One of my all-time favorites is the French-fried beignet, a satisfying take on the fritter that’s a square, bean bag-sized mass of delicate dough covered in powdered sugar. It’s often paired with strong chicory coffee or café au lait, making it a wonderful breakfast treat, a tasty dessert and a perfect treatment for being drunk and hung over.
A big part of my childhood was spent at beignet places, whether it was after church on Sunday, during school field trips to the French Quarter or just needing a way to pass time before or after a movie.
Cafe Du Monde is the most famous dispensary brand of this Crescent City staple, but Morning Call was my family’s preferred dealer, because it didn’t require wading through waves of tourists or trying to find the one empty parking spot downtown that’s there simply to mock the drivers who miss them.
There are plenty of places to get good beignets in Dallas, such as Toulouse Cafe and Bar, Grand Lux Cafe and Haute Sweets Patisserie. But a true New Orleans beignet comes from a place that dedicates its entire menu to just these pillowy puffed pastries. Finally, Dallas has one with Le Bons Temps on Main Street in Deep Ellum.

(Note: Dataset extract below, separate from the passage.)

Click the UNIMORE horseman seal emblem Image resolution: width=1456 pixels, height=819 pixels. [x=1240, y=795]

The space is small, but you don’t need a dining room space to get a good beignet. You’re either going to have to eat it standing on the sidewalk, sitting on the outdoor dining set or after taking it home. You can also eat it in your car, but that’s risky with the powdered sugar. If you don’t care about the interior looking like the police dusted it for fingerprints by the time you’re done, then it’s technically possible.
The menu is slightly bigger than the traditional beignet place, with extra New Orleans dessert options like bananas Foster made with vanilla bourbon and pecan pralines. But their primary purveyance is beignets, and they do them very well.

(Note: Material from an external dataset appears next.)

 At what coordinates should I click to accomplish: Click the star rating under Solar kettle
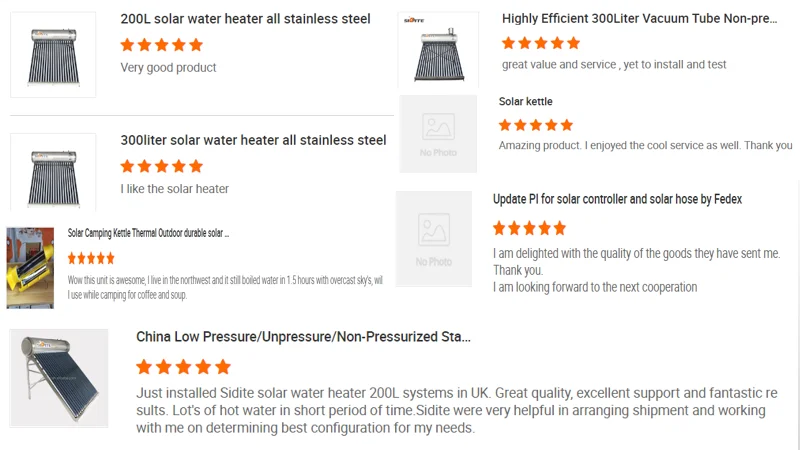[x=536, y=125]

Beignets may be in the pastry family, but they shouldn’t be structured like a doughnut or some cream-filled concoction. They are fried pockets filled with a geode of soft dough. Le Bon Temps’ beignets are soft and yielding, like cake with light and fluffy insides encased by delicate foundations of dough that deliver mouthfuls of delicious powdered sugar.
The first bite is sweet without an ounce of crunch, which is really the magic of the beignet. It’s like eating the optical illusion where one part of the shape appears to have three prongs, but the hinge only shows there should be two of them.
They also don’t skimp on the powdered sugar, which is the necessary final ingredient. There should be a small re-creation of the Swiss Alps made out of sugar on top of the beignet, as it nests in a bed of the powder underneath. My attempts to savor every bite caused me to momentarily forget that I require breathing to survive, and as I took a breath in, a cloud of powdered sugar slammed into the back of my throat. It’s the most delicious coughing fit I’ve ever suffered.
The shop also offers a slightly denser take on the beignet called the Le Boneignet that’s basically a cronut taking on the beignet. If you’ve never had a beignet (for starters, why are you so afraid to be happy), you should start with the classic version, then move up to this one. The Le Boneignet is also a delicious treat that gives the traditional beignet slightly more weight and bite resistance, but it’s also very tasty, pairing just as well with a hard shot of chicory coffee or café au lait. The classic and Le Boneignet even go well together if you can clear the next few hours for the beautiful nap the combined dough and sugar produce in you.
Le Bon Temps would fit as well in the French Quarter as it hopefully will for years to come in Deep Ellum. If you only go to New Orleans for the beignets, Le Bon Temps is a wonderful excuse to not waste your frequent flyer miles on the whims of your addictions.
Le Bon Temps, 2932 Main St. (Deep Ellum). Open 7 a.m. to 9 p.m. Tuesday through Thursday, 7 a.m. to 3 a.m. Friday through Saturday, 9 a.m. to 9 p.m. Sunday; closed Monday.